Just came across this
http://www.globalanimal.org/2010/12/02/man-who-created-labradoodles-regrets-the-cross-breed/25768/


----------



## Turi (Jun 28, 2011)

That's a real shame that he feels that way. However, in some ways I'm not surprised. You just have to look at the way that Australian Labradoodles are neutured at eight weeks in this country to know that something has gone wrong...


----------



## kendal (Jul 16, 2009)

Turi said:


> That's a real shame that he feels that way. However, in some ways I'm not surprised. You just have to look at the way that Australian Labradoodles are neutured at eight weeks in this country to know that something has gone wrong...
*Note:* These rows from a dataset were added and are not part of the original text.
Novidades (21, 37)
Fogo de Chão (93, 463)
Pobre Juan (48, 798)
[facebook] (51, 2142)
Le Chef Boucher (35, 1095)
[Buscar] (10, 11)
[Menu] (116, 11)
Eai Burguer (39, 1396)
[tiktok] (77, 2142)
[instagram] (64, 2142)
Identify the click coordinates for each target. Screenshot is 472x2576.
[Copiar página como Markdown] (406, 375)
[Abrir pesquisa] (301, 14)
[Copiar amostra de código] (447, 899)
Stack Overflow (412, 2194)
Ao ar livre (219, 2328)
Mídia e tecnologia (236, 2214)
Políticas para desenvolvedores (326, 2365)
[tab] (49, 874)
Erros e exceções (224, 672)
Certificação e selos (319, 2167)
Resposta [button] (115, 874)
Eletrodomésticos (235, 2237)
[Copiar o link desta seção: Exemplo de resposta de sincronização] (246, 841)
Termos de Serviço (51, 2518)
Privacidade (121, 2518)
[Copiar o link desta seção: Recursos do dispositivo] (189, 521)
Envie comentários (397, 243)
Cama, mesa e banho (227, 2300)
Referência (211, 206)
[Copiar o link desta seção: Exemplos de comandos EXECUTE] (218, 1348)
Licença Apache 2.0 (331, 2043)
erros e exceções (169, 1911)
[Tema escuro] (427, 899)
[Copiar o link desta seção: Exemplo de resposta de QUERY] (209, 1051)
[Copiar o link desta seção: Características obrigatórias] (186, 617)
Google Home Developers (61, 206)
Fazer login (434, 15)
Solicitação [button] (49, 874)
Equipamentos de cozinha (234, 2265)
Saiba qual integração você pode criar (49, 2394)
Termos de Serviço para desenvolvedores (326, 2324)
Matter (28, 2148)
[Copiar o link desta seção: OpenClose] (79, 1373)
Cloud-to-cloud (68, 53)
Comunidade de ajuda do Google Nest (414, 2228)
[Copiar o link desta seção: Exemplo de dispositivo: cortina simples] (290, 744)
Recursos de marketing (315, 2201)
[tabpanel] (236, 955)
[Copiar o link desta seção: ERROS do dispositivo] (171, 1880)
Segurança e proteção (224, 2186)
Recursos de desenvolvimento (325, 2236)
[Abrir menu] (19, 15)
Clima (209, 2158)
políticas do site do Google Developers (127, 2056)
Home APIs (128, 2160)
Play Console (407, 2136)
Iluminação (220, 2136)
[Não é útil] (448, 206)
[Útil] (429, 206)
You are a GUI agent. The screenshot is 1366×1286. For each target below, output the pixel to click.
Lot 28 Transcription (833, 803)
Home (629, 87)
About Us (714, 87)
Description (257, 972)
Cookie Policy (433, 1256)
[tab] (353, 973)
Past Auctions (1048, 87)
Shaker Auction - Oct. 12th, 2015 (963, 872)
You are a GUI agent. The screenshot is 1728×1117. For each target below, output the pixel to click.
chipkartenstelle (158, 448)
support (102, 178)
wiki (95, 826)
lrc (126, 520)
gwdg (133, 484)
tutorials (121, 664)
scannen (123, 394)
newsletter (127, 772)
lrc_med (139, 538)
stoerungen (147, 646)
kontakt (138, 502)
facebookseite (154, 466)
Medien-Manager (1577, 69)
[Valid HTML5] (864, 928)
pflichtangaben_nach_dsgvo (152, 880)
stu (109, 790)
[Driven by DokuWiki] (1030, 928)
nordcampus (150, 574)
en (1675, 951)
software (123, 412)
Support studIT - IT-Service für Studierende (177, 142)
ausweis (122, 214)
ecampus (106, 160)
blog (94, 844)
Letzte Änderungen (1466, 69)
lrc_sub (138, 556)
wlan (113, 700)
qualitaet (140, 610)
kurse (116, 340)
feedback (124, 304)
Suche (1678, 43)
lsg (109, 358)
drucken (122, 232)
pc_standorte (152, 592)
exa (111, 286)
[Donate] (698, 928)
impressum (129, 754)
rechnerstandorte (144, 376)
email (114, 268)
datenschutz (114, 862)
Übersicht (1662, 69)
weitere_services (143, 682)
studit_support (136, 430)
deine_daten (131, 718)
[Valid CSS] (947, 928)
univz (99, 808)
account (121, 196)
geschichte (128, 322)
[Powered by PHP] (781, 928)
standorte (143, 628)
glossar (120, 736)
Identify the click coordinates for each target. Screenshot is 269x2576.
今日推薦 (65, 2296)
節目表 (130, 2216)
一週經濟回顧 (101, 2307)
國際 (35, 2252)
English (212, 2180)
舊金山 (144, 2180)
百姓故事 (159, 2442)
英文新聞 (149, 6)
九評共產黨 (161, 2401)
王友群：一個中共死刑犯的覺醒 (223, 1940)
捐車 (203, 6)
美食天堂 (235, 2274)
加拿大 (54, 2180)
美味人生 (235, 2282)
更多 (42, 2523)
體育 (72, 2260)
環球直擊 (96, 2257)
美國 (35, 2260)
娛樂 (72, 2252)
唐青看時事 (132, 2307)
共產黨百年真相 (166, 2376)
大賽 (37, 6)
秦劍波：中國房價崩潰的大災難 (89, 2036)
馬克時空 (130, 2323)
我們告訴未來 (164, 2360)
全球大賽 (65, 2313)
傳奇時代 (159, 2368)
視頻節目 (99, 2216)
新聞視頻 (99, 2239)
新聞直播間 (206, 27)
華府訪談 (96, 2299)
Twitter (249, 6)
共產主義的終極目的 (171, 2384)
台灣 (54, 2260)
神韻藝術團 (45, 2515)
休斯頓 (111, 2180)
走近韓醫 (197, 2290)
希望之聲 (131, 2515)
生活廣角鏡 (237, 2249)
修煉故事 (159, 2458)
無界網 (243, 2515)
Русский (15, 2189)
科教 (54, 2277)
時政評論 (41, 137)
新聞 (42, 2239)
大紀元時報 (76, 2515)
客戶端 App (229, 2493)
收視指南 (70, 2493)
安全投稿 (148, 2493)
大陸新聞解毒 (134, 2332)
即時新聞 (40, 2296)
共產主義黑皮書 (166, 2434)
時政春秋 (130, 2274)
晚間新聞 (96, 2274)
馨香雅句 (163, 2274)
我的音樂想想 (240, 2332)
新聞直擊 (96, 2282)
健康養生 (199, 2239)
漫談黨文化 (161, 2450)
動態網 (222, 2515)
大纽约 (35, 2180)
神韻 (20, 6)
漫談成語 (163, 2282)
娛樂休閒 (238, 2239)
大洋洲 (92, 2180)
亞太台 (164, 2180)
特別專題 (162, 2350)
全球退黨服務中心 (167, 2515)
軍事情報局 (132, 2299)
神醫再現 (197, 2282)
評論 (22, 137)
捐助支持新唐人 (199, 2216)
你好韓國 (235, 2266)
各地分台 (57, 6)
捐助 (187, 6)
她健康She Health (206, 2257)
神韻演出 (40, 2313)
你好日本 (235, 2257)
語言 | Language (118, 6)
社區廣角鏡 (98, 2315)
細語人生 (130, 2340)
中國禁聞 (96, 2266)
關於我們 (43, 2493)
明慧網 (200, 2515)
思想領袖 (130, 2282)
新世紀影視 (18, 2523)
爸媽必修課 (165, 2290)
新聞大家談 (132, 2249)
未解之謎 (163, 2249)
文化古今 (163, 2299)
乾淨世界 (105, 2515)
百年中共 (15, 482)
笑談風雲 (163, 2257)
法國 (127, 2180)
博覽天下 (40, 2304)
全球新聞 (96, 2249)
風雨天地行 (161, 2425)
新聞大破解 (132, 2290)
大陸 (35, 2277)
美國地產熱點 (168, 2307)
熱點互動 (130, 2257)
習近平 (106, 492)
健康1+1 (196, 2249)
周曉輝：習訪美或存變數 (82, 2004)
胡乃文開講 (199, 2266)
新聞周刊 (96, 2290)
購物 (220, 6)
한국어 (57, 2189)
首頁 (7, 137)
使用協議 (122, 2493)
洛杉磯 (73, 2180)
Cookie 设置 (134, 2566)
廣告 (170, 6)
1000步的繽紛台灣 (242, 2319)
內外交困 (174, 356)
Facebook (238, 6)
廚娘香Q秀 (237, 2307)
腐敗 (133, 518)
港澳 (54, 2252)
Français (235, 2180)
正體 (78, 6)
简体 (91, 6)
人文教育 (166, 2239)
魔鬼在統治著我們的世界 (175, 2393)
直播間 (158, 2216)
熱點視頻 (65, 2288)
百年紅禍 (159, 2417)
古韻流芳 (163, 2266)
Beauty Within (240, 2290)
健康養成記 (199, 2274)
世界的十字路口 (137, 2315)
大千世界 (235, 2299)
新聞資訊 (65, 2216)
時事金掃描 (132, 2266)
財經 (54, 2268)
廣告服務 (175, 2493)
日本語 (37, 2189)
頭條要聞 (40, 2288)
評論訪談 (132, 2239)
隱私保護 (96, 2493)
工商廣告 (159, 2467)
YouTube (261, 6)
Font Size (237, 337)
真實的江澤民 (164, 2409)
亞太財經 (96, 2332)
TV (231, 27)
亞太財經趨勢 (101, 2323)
yeah i met one just after christmas, and it was the first time i had hered about them beeing nutered so early. i didnt know it was legal in this contry. 

im all for nuttering early but not that early. 

to be honest he isnt realy the first person to cross breed. as its been going on for years, however the crossing was noramly for a working porpos to get the best out of the dog. its now a case of who can create the oddest breed, or people jumping on the band waggon knowing that they will sel.


----------



## Sezra (May 20, 2011)

This is an old article and has been doing the rounds for a while. Like Kendal says he is not responsible for cross breeding despite what he may think however the publicity he got made it 'trendy' and potentially created the fad for 'designer dogs'. 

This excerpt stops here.